Kamarda is a village, in Khejuri I CD block in Contai subdivision of Purba Medinipur district in the state of West Bengal, India.

Geography

CD block HQ
The headquarters of Khejuri I CD block are located at Kamarda.

Urbanisation
93.55% of the population of Contai subdivision live in the rural areas. Only 6.45% of the population live in the urban areas and it is considerably behind Haldia subdivision in urbanization, where 20.81% of the population live in urban areas.

Note: The map alongside presents some of the notable locations in the subdivision. All places marked in the map are linked in the larger full screen map.

Demographics
As per 2011 Census of India Kamarda had a total population of 11,658 of which 6,023 (52%) were males and 5,635 (48%) were females. Population below 6 years was 1,602. The total number of literates in Kamarda was 8,648 (86.00% of the population over 6 years).

Transport
The nearest railway station is at Nachinda on the Panskura-Digha branch line.

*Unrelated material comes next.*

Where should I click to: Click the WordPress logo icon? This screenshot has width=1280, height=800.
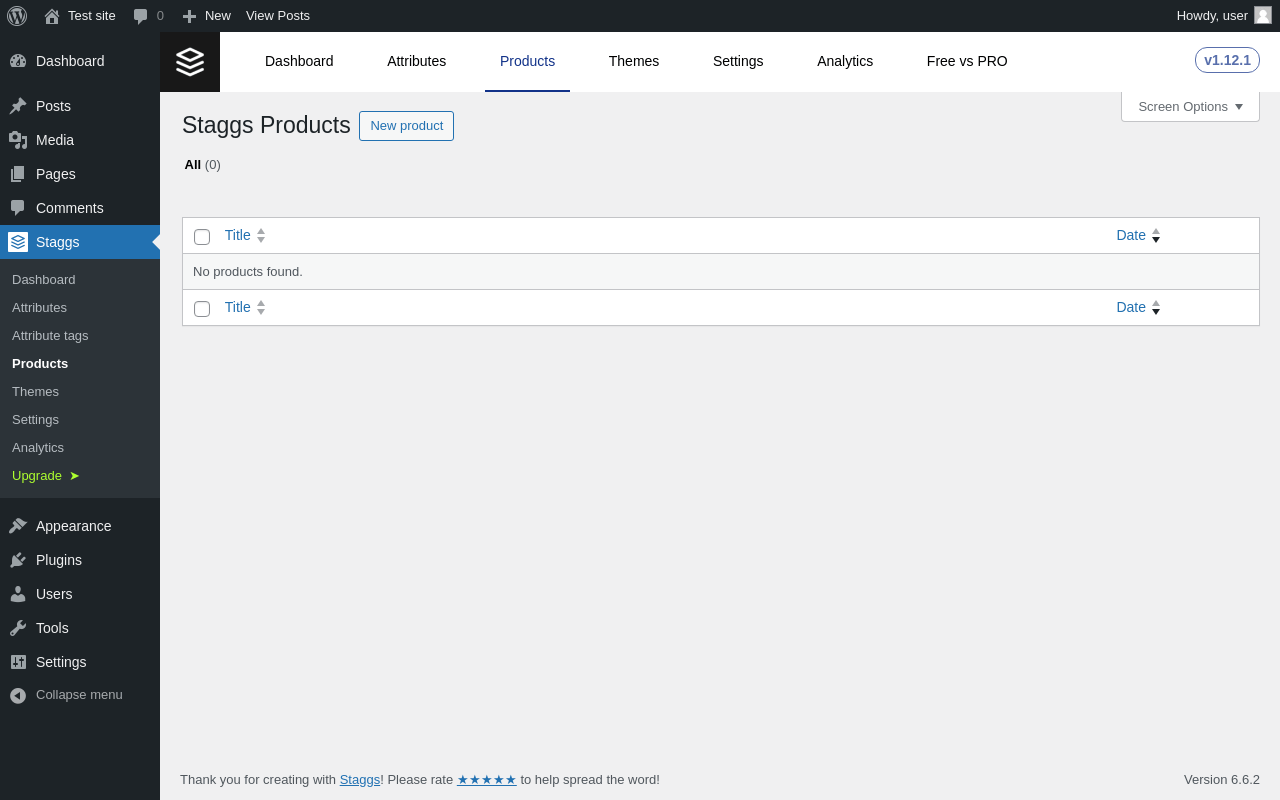click(17, 16)
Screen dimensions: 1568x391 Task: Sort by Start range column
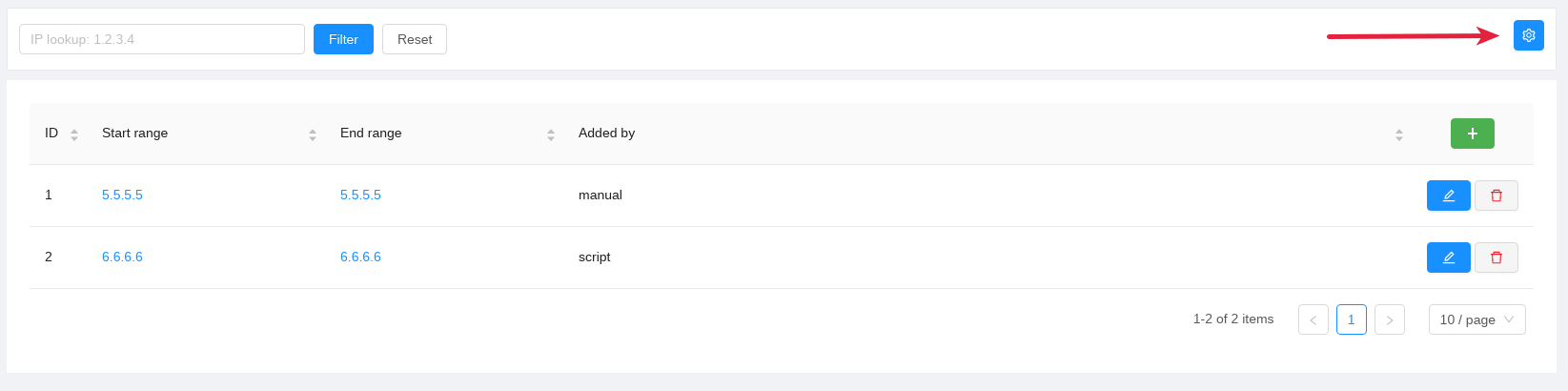pos(313,134)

National Highway 116B (locally popular as Contai-Digha Highway) passes nearby.

Education
Kamarda High School is a Bengali-medium co-educational higher secondary school. It was established in 1921 and has arrangements for teaching from class V to XII. It has a library with 2,500 books and a play ground.

Healthcare
Kamarda Block Primary Health Centre at Kamarda Bazar (with 15 beds) is the main medical facility in Khejuri I CD block. There is a primary health centre at Heria (with 10 beds).